- PROBLEM STATEMENT
Set the lines of the items below into a Markdown table with the columns No. and Text. Number each line and skip any blank ones.

#### SUPPLIED DATA

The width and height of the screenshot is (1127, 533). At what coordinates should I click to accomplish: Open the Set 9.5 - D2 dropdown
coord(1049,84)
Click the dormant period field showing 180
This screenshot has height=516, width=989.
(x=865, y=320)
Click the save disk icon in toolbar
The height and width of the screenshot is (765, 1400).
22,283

########

- ANSWER TO THE PROBLEM
| No. | Text |
|---|---|
| 1 | The width and height of the screenshot is (1127, 533). At what coordinates should I click to accomplish: Open the Set 9.5 - D2 dropdown |
| 2 | coord(1049,84) |
| 3 | Click the dormant period field showing 180 |
| 4 | This screenshot has height=516, width=989. |
| 5 | (x=865, y=320) |
| 6 | Click the save disk icon in toolbar |
| 7 | The height and width of the screenshot is (765, 1400). |
| 8 | 22,283 |